Y Darío Domínguez cumplió su sueño pasando del eral al utrero en una tarde agradable de temperatura pero molesta por el fuerte viento. Era un mano a mano con otro joven novillero de origen navarro: Antonio Catalán “Toñete”, hijo del propietario de los hoteles AC del mismo nombre que acompañó a su hijo en esta tarde de paisanaje.

“Toñete”, con un toreo pausado y elegante, cortó una oreja de su primero y calentó la tarde para que su rival saliese a por todas. Y vaya que salió porque Darío manejó bien las telas en el recibo, aunque se notó el nerviosismo del chaval. Con la muleta le enjaretó varias tandas de derechazos por bajo y con cadencia. Pero a la hora de matar al utrero la espada le jugó una mala pasada y tras clavar un pinchazo se cortó la mano y tuvo que pasar a la enfermería ya que la sangre manaba en abundancia. El novillo fue estoqueado por “Toñete” que cosechó una ovación.

Al segundo de su lote “Toñete” cortó otro apéndice en una faena mejor y más completa que la anterior, con un buen manejo de la tizona.

Darío Domínguez tardó en salir de la enfermería con una cura de urgencia, pero cuando apareció por la puerta de cuadrillas el público le tributó una gran ovación en señal de júbilo porque se temía que los doctores no le dejaran volver a torear. El  cuarto y último novillo era un colorado precioso de hechuras que no permitió florituras con el capote. El piquero Israel de Pedro le dio leña al colorado porque este era fuerte y así lo exigía, a pesar del enfado del público.
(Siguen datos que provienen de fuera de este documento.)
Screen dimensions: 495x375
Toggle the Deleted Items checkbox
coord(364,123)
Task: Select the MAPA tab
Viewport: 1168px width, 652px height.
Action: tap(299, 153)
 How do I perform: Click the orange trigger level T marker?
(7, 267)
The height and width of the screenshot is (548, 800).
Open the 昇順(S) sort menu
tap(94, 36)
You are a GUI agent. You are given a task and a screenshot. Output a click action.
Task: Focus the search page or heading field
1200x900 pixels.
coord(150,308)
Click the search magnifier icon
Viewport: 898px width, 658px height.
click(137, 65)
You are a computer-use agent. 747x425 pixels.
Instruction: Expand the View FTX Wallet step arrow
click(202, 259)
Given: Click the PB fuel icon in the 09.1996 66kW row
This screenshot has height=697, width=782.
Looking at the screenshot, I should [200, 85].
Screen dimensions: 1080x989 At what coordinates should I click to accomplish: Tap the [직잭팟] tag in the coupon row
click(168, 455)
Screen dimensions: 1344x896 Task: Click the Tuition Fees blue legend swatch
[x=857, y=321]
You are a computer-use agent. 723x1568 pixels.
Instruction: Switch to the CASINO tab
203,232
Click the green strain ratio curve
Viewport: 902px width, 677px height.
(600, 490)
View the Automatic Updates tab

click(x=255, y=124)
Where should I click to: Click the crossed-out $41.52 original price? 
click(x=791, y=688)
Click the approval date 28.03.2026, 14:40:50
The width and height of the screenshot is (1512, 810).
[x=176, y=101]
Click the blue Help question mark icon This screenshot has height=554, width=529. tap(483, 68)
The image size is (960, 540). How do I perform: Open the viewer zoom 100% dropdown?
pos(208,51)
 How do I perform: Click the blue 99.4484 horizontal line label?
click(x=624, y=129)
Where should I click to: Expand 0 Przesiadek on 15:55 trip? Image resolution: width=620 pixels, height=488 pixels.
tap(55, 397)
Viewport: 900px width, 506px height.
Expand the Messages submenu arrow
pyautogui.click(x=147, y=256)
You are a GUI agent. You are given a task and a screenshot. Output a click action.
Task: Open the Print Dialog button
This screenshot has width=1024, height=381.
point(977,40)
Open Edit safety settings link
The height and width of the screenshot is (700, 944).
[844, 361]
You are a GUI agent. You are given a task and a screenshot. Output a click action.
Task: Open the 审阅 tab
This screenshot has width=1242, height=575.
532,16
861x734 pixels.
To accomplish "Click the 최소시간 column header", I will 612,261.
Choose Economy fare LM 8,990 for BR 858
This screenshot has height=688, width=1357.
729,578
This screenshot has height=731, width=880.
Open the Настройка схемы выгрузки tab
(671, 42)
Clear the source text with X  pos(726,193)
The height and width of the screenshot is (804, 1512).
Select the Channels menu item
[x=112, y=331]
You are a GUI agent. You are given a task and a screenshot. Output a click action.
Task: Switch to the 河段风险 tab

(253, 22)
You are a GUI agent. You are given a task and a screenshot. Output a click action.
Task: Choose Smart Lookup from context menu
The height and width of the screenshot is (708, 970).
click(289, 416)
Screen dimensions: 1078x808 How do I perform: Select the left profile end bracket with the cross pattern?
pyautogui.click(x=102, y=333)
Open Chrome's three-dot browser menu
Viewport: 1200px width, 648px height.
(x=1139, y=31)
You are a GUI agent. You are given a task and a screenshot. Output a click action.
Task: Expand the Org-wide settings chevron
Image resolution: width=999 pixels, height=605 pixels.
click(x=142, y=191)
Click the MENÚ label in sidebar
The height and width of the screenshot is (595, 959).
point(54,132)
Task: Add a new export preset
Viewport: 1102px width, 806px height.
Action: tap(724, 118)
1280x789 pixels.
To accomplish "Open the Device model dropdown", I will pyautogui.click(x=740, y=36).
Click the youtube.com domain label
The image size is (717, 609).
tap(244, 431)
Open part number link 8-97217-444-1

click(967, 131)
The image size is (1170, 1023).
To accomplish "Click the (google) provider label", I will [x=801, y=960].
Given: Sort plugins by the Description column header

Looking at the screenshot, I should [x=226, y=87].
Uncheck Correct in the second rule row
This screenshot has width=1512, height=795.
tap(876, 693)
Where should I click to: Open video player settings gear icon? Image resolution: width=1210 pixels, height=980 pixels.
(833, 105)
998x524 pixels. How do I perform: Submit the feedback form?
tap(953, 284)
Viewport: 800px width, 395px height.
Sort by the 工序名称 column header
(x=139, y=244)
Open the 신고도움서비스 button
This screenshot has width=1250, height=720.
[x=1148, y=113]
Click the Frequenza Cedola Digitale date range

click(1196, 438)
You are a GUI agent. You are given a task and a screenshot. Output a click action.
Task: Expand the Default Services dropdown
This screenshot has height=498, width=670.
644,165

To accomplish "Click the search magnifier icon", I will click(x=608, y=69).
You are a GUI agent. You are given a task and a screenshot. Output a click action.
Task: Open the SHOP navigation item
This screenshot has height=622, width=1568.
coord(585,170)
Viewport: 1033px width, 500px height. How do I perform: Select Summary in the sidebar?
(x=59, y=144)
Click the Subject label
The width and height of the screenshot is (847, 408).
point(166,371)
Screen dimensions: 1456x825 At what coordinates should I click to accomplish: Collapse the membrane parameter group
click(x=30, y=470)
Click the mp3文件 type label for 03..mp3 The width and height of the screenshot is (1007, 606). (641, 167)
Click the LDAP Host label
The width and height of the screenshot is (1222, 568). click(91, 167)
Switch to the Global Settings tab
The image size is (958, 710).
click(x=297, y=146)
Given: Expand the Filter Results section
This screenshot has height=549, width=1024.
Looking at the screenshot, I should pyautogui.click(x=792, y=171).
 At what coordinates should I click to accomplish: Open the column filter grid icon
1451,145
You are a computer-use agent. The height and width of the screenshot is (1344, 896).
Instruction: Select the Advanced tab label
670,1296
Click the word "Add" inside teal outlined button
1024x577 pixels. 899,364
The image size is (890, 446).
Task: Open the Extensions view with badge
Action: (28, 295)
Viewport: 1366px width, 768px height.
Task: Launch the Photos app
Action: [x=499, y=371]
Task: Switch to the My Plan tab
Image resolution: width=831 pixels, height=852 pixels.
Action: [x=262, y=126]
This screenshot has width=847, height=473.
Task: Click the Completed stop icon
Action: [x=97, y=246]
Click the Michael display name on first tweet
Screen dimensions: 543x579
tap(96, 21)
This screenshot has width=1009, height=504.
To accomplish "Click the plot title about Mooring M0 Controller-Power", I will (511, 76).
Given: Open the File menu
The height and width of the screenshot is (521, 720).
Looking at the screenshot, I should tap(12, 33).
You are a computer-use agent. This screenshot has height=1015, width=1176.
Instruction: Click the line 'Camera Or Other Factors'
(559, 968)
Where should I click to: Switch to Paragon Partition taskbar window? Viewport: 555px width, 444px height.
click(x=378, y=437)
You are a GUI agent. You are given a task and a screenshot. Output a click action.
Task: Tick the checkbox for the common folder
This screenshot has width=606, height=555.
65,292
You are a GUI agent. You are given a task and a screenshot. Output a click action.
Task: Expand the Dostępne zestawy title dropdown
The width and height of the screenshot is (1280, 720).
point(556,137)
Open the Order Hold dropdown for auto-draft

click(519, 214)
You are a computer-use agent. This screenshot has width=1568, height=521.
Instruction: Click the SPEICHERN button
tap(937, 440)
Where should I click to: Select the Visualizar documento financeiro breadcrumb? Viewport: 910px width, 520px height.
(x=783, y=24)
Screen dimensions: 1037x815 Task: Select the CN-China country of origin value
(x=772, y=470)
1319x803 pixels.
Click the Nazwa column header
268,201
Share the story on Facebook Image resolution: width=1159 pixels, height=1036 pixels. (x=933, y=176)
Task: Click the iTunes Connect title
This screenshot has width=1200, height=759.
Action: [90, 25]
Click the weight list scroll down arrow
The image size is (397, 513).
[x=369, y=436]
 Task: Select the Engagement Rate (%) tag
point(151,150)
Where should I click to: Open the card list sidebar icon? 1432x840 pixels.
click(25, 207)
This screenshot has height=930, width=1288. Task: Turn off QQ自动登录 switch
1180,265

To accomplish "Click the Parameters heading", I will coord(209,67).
Y llegó a la franela de Darío con un temple exquisito; otra vez con la derecha, y por abajo, el novillero iscariense logró enardecer al tendido y esta vez agarró una buena estocada tras pinchar que bastó para que el excelente utrero se echara y permitiese su descabello. La oreja la concedió enseguida el presidente, pero el público y los incondicionales llegados de Íscar insistieron hasta que el usía concedió el segundo trofeo y la vuelta al ruedo de un gran novillo. Utrero que junto al resto hay que reseñar que son del ganadero local José Antonio Baigorri “Pincha”. Los tres restantes fueron aplaudidos en el arrastre.

En definitiva una buena tarde toros con presencia masiva de iscarienses para ver a su nuevo ídolo: Darío Domínguez; nombre de poeta y apellido torero. Casi nada.